By Jenny Harrington ; Updated September 21, 2017
Proper irrigation encourages healthy bell pepper growth.

Bell peppers, sometimes called sweet peppers, thrive in many home gardens. These warm-season vegetables produce both green immature peppers and yellow or red mature peppers for use in the kitchen from mid-summer until the first fall frost. Proper watering is vital if bell pepper plants are to thrive. Too much water can drown the roots, causing the plant to die. Too little water places the plant under stress, preventing it from producing an abundant harvest of full-sized fruits.

Garden Peppers

Prepare the bed prior to transplanting the bell peppers to ensure that the soil drains correctly and doesn't become waterlogged. Lay a 2 to 4 inch layer of compost over the entire bed, then till it in to the top 8 to 10 inches of the soil to aid drainage as well as add additional nutrients.

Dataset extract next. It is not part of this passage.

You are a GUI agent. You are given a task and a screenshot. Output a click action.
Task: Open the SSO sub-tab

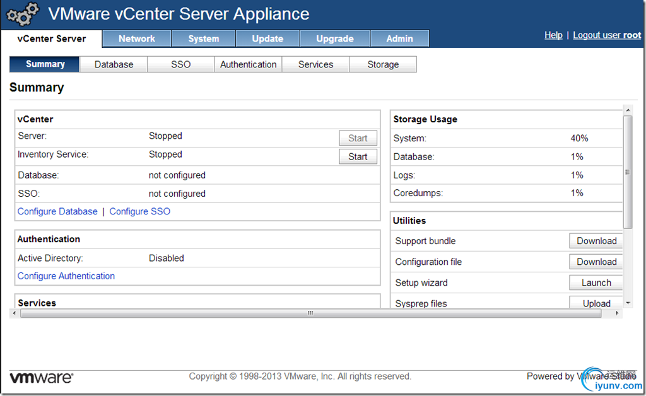(181, 64)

Lay a 2 inch layer of mulch over the entire garden to preserve soil moisture. Alternately, cover the bed in a black plastic mulch prior to planting the peppers.

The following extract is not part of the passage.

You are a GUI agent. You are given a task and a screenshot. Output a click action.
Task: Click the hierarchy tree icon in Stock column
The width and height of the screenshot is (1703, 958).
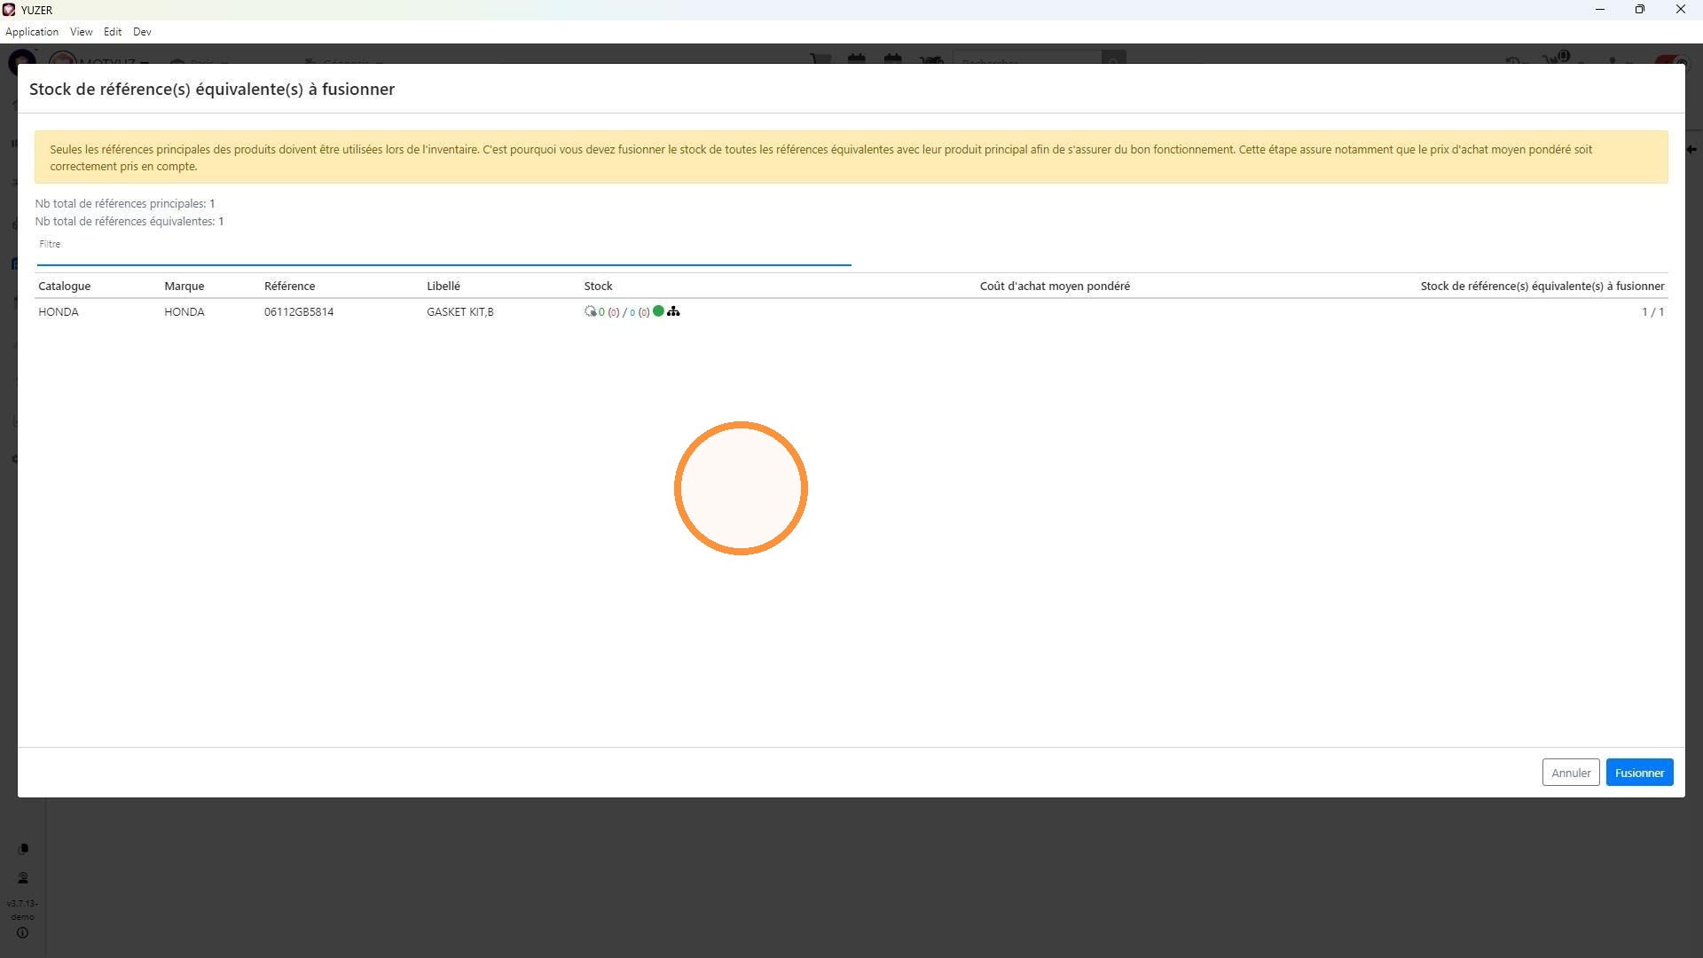point(673,311)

Water peppers at least once a week, providing enough water to thoroughly moisten the soil without making it soggy. Water more often during hot, dry periods if the soil is beginning to dry out.

Container Peppers

Fill containers with a soil-less potting mix prior to planting the bell peppers. Soil-less mixes drain better, and do not compact around and damage the pepper's roots after watering.

Water the containers from the top when the soil surface just begins to dry. Water until the excess moisture begins draining from the bottom of the bottom. This ensures that the potting mix is evenly moist throughout the bottom of the pot where the pepper roots are.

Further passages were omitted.